YOUR INSTRUCTIONS: Begin at the line below that holds "At what coordinates should I click to accomplish: Open the chart" and end at the line that holds "Task: Click process", transcribing each line exactly and skipping any picture.

Data extracted from a collection
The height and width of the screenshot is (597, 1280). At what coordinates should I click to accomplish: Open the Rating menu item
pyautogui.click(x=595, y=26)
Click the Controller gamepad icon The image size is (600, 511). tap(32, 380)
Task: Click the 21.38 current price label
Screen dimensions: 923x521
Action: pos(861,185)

...

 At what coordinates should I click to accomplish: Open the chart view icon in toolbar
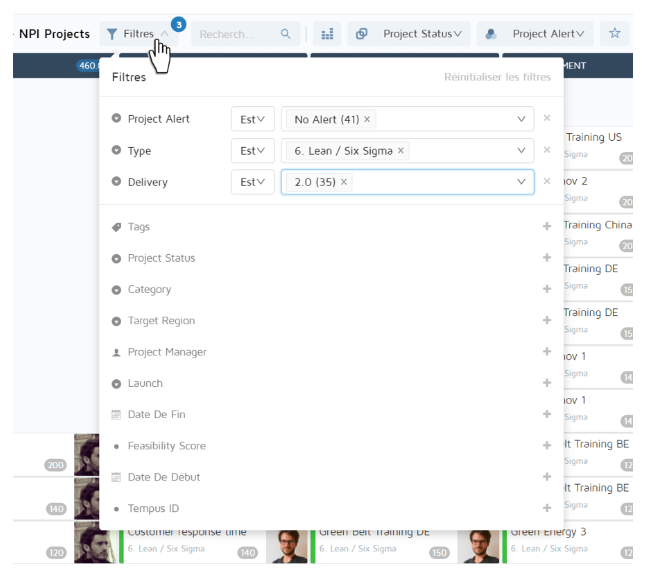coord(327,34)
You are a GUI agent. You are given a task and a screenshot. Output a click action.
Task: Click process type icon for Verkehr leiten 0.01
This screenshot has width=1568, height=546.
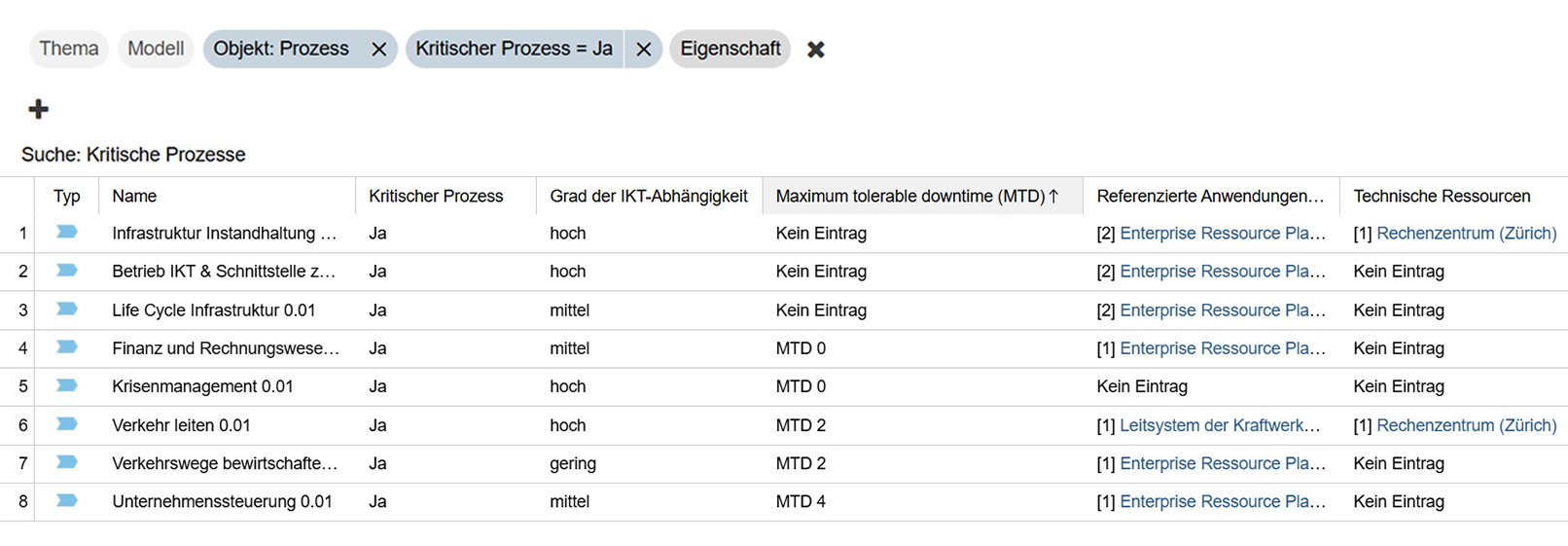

RESPONSE TO THIS TASK:
 At what coordinates should I click to accomplish: Open the chart view icon in toolbar
coord(327,34)
You are a GUI agent. You are given a task and a screenshot. Output a click action.
Task: Click process type icon for Verkehr leiten 0.01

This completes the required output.